Faraday asked her point-blank.
“No,” she replied honestly. “When I had sex with Sorcerer, I was an active and willing participant.”
His mouth flattened into a tight line at that, and a muscle twitched in his jaw. “So you really did sleep with him?”
“I won’t apologize for what I did that night,” she told him. “It wasn’t exactly protocol, but neither was it against the rules. Plenty of agents before me—male and female—have used sex to garner information from someone they were investigating.”
“And did you?” Joel asked. “Garner information from Sorcerer?”

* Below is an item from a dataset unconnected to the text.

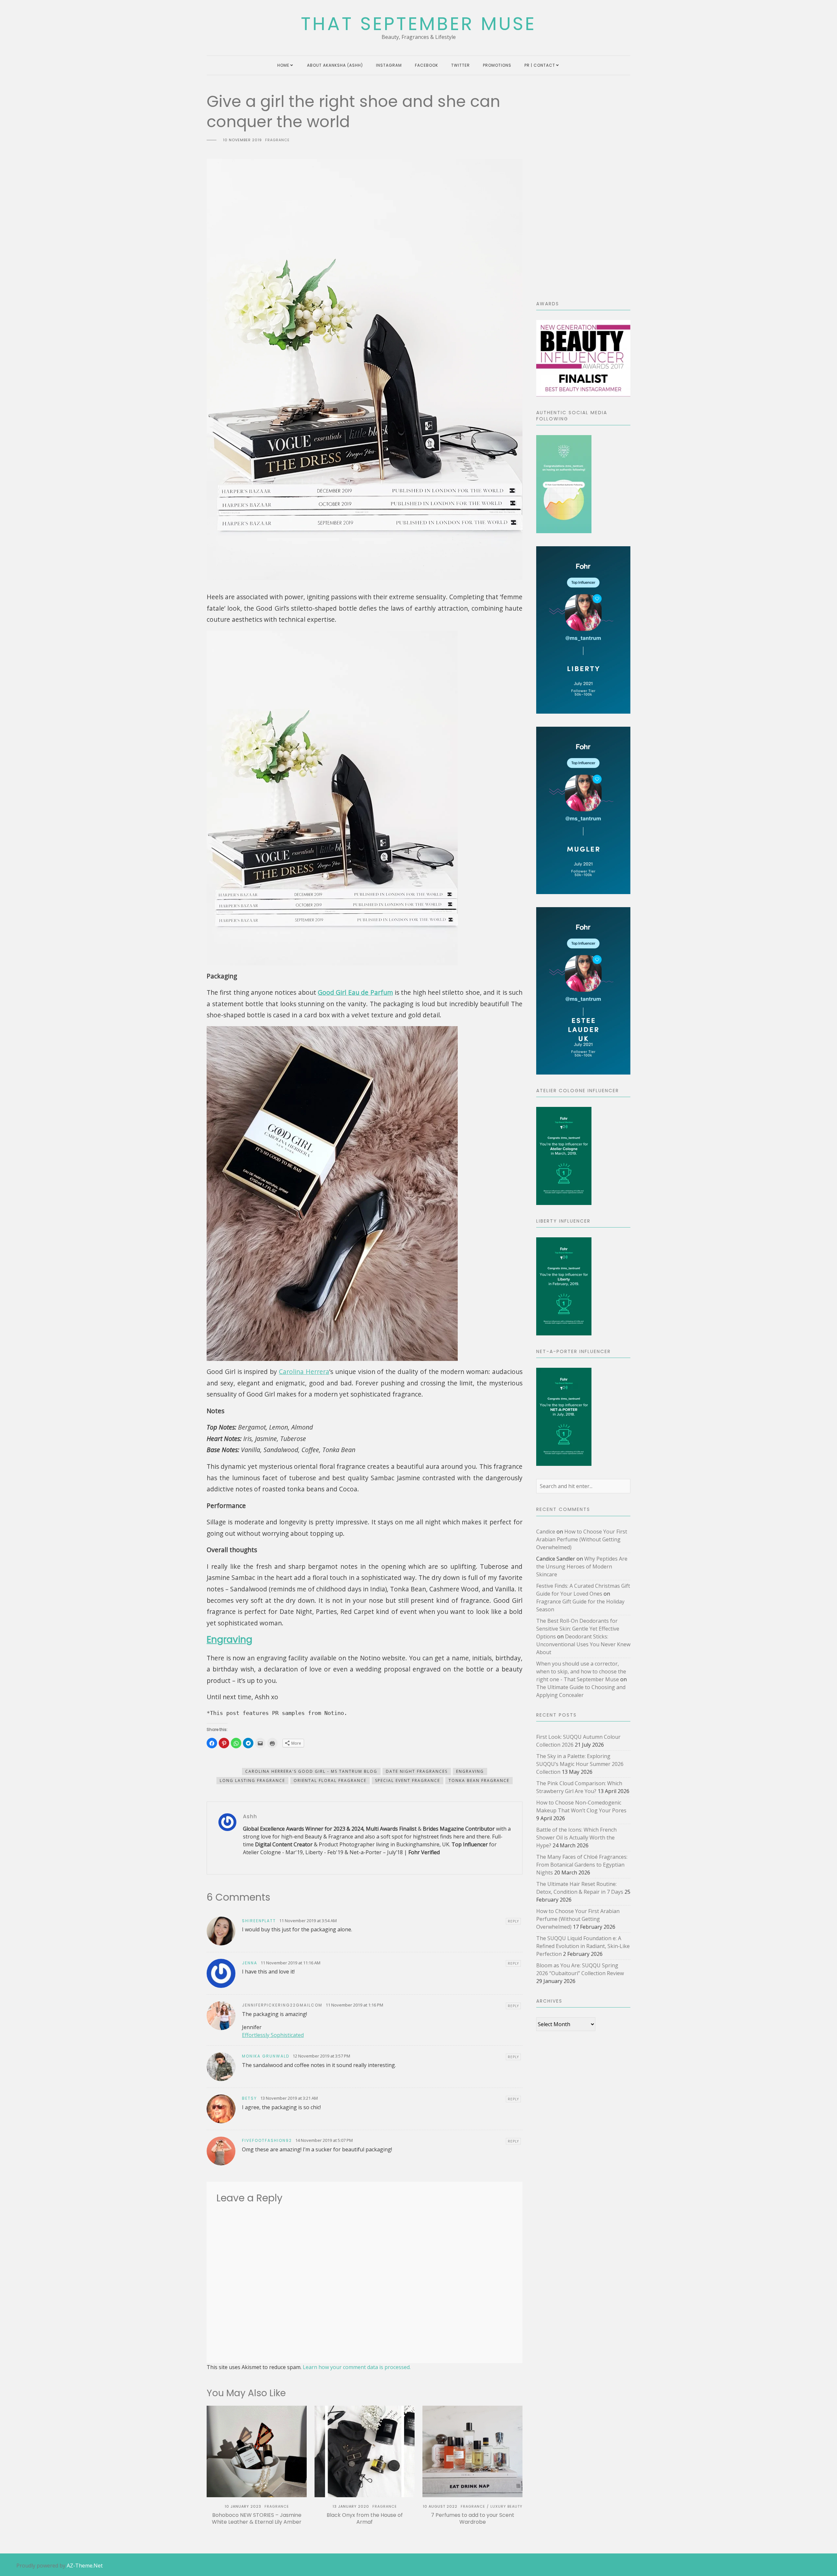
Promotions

“Some. I could have gotten more if I’d had an opportunity to extend our…liaison. As it was, he figured out who I worked for before I had the chance.”
“And was the desire for information the only reason you slept with him?” Joel asked.
Honesty, she reminded herself. She had to be honest. So she told him, “No. It was the desire for something else. And I found Adrian Padgett to be genuinely attractive.”
“Even knowing what he is?”
“I didn’t think about what he is,” she said. “I thought about how he made me feel. How he made my body feel,” she corrected herself. Since that was the only place she’d felt anything while she was with him.
“And would you have slept with him knowing what he is if you hadn’t needed information?” Joel asked.
Why he was belaboring this she couldn’t begin to imagine. It wasn’t as if he had a stake in it. Again, being honest, she replied, “No. Not knowing he was Sorcerer. Had he just been some guy I met, yeah. I might have. But I don’t sleep with the enemy just because the enemy turns me on. The enemy needs to have something else I want more than physical gratification.”
“Information.”
She nodded. “Information.”
Her encounter with Adrian Padgett had come at a time when Lila wasn’t much concerned with moral or ethical repercussions. Hell, that was one of the reasons OPUS had recruited her in the first place. She was the perfect candidate for the job they wanted her to do. Estranged from what little family she had—not even knowing about half of it when they recruited her—and coming from a background that had prevented her from forming emotional attachments to other people, she was a vessel waiting to be filled by OPUS policy and procedure. The fact that she wasn’t bad to look at and was used to being kicked around hadn’t hurt, either. Nor did the fact that she was accustomed to hard work. Add it all up, and OPUS found in Lila Moreau the quintessential femme fatale. And boy, did they exploit it. And her. Why shouldn’t she exploit herself, too? At least she was the one in control then.
“I won’t apologize for what I did,” she said again. “Because circumstances being what they were at the time, I wasn’t out of line to do it. And it did lull Sorcerer into a false security that allowed us to extend the life of the investigation in Indianapolis long enough that we almost caught him.”
“But you didn’t catch him,” Joel reminded her.
“No,” she agreed. “Unfortunately, we didn’t.” She met his gaze levelly. “But this time, I promise you, I’m taking that son of a bitch down. ” She hesitated for a moment, then added, “And I’m going to do it in less than two weeks.”
Faraday arched his dark eyebrows again. “We don’t even know exactly where he is. How can you set a timetable at this point?”
She grinned, mostly because she couldn’t help herself. Lila always grinned when she thought of what would be happening in two weeks. “’Cause I have someplace I need to be in two weeks, that’s why.”
Now he narrowed his eyes at her. “I haven’t heard anything about another assignment for you. In fact, they made clear to me that this is the only thing on your agenda right now and to take all the time we needed.”
Lila studied her manicure. “Yeah, well, just shows how much they know.”